The oral iron chelator, 1,2-dimethyl-3-hydroxypyrid-4-one reduces hepatic- free iron, lipid peroxidation and fat accumulation in chronically ethanol- fed rats

The effect of the oral iron chelator 1,2-dimethyl-3-hydroxypyrid-4-one (L1) on liver nonheme iron, lipid peroxidation and hepatic fat accumulation in the intragastric feeding rat model for alcoholic liver disease was studied. Male Wistar rats (225-250 g) were fed liquid diet and ethanol for 1 month. In control pair-fed animals, ethanol was replaced isocalorically by dextrose. Two additional groups of animals (dextrose and ethanol-fed) received L1 (75 mg/kg/day for 30 days). The blood ethanol level in the ethanol-fed animals was maintained between 150 and 350 mg/dl. For each animal, the levels of hepatic nonheme iron, lipid peroxidation and triglyceride were evaluated. The nonheme iron in alcohol-fed animals was significantly higher (416 ± 15 nmol/g of liver) than in pair-fed dextrose controls (346 ± 18.5 nmol/g, P < .05).
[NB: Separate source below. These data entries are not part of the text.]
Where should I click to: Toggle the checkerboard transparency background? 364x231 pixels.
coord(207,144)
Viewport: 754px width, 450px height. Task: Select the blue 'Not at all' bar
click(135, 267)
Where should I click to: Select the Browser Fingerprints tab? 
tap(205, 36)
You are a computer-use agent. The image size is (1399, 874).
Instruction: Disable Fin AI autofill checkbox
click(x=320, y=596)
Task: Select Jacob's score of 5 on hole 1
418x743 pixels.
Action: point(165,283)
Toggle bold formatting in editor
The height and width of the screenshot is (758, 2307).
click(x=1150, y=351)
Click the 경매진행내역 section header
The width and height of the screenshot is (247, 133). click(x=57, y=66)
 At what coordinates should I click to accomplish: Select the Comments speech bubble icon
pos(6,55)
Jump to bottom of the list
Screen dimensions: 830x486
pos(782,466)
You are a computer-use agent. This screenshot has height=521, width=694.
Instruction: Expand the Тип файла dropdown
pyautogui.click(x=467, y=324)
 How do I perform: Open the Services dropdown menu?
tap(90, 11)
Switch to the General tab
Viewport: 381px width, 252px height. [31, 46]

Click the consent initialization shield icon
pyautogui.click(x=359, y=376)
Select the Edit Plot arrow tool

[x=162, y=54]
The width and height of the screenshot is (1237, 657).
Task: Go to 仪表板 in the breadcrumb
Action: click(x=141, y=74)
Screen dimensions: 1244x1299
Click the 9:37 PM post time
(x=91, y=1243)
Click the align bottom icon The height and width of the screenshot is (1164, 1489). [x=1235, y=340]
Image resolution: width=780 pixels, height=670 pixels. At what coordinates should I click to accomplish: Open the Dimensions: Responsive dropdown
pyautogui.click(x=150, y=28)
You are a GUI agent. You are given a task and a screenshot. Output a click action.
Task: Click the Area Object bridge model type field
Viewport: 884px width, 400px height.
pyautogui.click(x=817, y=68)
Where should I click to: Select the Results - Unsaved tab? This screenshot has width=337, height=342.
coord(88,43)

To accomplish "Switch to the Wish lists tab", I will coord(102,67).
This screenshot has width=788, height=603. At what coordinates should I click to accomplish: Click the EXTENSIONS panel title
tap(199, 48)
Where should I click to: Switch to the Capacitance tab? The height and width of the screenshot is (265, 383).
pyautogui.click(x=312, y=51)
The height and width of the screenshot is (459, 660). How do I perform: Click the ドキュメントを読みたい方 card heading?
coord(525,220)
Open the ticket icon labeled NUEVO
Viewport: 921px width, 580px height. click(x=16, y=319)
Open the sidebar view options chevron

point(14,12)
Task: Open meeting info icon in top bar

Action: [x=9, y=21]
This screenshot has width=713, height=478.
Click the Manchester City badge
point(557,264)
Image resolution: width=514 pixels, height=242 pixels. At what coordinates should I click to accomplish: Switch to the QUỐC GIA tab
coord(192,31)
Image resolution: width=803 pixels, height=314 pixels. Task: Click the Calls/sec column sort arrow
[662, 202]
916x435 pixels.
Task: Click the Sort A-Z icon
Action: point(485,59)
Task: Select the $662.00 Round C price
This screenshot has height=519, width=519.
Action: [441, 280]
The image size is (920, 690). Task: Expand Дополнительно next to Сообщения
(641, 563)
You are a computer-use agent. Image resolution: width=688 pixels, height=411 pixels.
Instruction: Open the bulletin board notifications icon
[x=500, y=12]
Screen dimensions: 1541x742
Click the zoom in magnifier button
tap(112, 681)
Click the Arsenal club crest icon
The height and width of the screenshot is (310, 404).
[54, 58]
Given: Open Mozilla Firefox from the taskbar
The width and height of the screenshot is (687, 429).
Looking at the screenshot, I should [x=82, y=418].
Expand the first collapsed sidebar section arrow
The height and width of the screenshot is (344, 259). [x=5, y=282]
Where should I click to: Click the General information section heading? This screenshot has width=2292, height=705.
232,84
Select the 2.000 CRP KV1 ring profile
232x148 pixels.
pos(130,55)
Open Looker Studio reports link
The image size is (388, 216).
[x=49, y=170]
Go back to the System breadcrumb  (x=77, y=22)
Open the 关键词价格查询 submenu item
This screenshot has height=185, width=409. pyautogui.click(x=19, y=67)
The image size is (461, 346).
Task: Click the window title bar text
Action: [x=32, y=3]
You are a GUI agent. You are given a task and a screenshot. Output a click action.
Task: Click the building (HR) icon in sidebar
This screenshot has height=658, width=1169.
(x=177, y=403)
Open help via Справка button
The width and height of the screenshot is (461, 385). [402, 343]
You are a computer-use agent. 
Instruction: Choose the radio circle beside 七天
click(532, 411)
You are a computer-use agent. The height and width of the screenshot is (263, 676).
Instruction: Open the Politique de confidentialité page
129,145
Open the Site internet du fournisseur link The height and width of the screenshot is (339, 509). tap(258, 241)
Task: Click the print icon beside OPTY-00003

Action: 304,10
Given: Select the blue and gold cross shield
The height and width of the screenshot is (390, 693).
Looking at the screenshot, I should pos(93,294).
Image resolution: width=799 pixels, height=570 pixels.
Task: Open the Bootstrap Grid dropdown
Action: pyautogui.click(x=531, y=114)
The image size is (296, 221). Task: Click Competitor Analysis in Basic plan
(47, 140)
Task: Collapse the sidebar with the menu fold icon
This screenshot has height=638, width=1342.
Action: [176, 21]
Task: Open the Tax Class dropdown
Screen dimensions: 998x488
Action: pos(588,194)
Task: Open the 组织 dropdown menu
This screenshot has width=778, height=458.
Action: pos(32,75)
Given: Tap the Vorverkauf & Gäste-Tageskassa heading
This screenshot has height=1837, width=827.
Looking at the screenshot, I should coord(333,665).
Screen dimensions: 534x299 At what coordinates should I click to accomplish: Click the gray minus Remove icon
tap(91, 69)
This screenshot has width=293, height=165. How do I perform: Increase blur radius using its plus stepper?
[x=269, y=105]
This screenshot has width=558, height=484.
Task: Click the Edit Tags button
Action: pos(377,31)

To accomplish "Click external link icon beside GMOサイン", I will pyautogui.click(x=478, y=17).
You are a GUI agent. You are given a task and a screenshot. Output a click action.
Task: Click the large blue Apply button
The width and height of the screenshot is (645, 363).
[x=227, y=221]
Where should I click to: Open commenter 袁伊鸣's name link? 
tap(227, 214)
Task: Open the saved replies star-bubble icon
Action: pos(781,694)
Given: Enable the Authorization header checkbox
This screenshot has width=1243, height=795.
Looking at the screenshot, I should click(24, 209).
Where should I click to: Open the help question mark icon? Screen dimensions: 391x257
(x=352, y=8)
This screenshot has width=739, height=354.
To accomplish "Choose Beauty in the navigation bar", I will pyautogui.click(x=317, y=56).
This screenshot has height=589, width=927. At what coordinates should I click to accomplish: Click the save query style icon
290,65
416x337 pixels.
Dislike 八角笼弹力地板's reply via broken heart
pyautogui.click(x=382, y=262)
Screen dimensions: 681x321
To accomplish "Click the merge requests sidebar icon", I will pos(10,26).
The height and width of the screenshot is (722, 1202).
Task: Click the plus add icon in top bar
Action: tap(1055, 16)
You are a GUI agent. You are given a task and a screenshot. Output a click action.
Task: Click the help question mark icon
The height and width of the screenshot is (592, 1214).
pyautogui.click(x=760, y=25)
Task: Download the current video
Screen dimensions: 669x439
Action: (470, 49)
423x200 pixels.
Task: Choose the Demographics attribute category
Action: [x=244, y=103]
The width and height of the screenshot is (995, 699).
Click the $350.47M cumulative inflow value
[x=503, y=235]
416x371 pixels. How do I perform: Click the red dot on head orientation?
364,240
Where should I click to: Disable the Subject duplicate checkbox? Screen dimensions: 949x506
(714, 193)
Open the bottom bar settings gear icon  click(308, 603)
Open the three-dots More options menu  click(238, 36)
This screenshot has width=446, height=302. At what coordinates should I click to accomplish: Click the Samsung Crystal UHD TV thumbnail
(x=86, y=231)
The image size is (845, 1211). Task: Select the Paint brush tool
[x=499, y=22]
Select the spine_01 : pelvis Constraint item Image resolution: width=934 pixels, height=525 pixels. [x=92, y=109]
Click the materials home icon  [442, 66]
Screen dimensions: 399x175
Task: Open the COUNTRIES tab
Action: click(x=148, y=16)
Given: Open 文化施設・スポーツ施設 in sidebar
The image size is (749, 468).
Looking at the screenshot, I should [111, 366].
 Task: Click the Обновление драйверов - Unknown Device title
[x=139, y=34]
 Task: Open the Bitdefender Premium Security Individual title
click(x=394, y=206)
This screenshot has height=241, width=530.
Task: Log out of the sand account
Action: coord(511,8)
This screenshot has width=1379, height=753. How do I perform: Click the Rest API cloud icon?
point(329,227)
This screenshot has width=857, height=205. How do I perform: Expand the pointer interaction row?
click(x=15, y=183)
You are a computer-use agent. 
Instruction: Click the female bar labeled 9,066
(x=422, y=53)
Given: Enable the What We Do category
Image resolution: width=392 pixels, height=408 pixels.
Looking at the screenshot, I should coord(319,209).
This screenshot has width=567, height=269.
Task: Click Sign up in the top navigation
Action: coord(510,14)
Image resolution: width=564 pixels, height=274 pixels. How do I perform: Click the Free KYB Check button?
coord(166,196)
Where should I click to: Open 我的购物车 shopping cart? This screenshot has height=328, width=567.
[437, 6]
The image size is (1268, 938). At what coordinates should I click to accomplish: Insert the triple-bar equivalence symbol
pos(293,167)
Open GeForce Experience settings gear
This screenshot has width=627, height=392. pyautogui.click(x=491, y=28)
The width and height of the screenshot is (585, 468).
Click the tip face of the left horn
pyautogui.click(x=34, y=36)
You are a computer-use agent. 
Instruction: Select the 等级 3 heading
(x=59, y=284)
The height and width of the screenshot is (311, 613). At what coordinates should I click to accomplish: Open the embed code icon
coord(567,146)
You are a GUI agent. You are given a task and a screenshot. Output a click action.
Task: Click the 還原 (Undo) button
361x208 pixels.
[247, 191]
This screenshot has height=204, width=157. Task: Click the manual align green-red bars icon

Animals fed ethanol and L1 had significantly lower nonheme iron (364 ± 9.3 nmol/g) than rats fed ethanol alone (P < .05). L1 had no effect on nonheme iron levels in dextrose-fed controls. The importance of iron in lipid peroxidation in this model is shown by the positive correlation between the nonheme iron levels and microsomal conjugated dienes (r = 0.67, P < .02) and liver thiobarbituric acid reactive substances (r = 0.62, P < .05). The most significant observations in this study were: 1) the higher hepatic nonheme iron content in ethanol-fed rats compared to pair-fed dextrose controls; 2) lower nonheme iron and liver fat in the ethanol-fed rats treated with L1; and 3) the significant positive correlation between the liver nonheme and lipid peroxidation.